I would definitely come up with a plan that didn't involve having a wood shop upstairs.   Total pain in the rear.
If you're handy enough to do woodworking projects you should be capable of building a garage addition.

Oh I could expand the garage, but it would be a total PIA to do it correctly. Rooflines and snow accumulation would be an issue if I went to one side (I've already lived one place where a steep roof transitioned into a lower slope roof ... never again) going forward, the other side is the house, the front is the driveway (pretty much a non-starter to tear that up), and to the rear is the well followed by a steep (30 degree plus slope). It would be simpler to build a seperate shop on what the prior owner's used as an RV pad (it already has 50 amp service), but I'd be looking at it from at least the master bedroom windows.

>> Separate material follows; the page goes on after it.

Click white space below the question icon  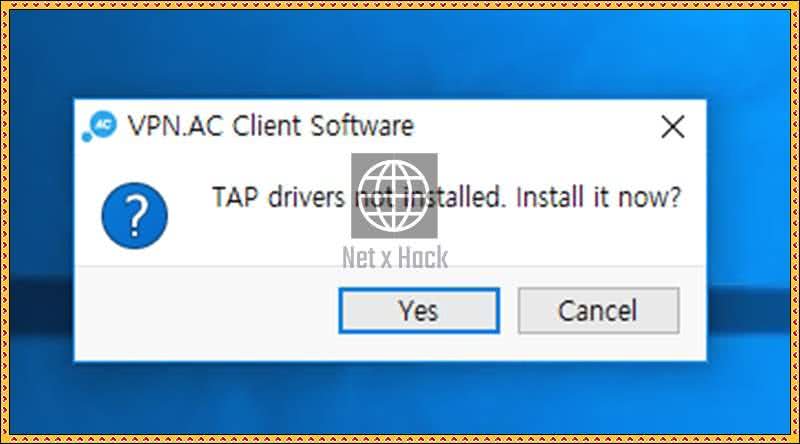[x=135, y=257]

Any project that is visible from the exterior of the house, expansion or new shop would have to involve the town and all of their nonsense; whether work inside should involve the town is a different question.

The other issue is money. Any expansion is going to be more costly than finding a way to cram more stuff into the existing space. Given that the DW and I are considering moving in the next 3-5 years (I put our odds of being here in 5 years at less than 50%) I am not sure a new building or garage expansion makes sense. If we decide to stay longer it is definitely something I would look into.

How big is the garage and how many cars are you still trying to keep in it?

It is a 2 car garage with about 2 feet of clearance from the sides of the cars to the exterior walls, about 4 feet between the cars (that is where the lawn mower/snow thrower lives depending on the season) in from of the cars is the stairs to the upstairs workshop, my lumber rack, the recycling sorting, an inwards opening door, and the out of season snow thrower/lawn mower).

We keep two cars in the garage. The wife is about to replace her car with an EV and we already have a charger setup in the garage, so she will always need access overnight. I'd prefer not to have to leave my car out for extended periods of time; I have done that before and winter weather, acorns, pine sap, and the like is more than I care to deal with.

I’ve got a neighbor that is putting in a lift so that he can park one car on top of the other. (Small classic cars) So, in theory, you could just put those larger tools up there instead of a car.  Though for me in my garage storage/shop/tool staging/wife needs her car in the garage in the winter, area, I would think the lift would be in the way more often than not.

This was my line of thinking, except the lifts made for cars are a fair bit of money themselves and if installed as a car lift need concrete work (my co-worker had to add footers where the posts landed, which meant cutting through the slab). Also they are way overkill at 6-10k lbs rating for what I was day dreaming. And the motorized ceiling mount lifts that I have found are too small or lift too little weight (they seem more meant for boxes of christmas decorations or something along those lines).

Can you build a storage shed for outdoor tools and material storage?  That solved some of my problems, or at least allowed me to get 1 car in the 2 car garage, sometimes.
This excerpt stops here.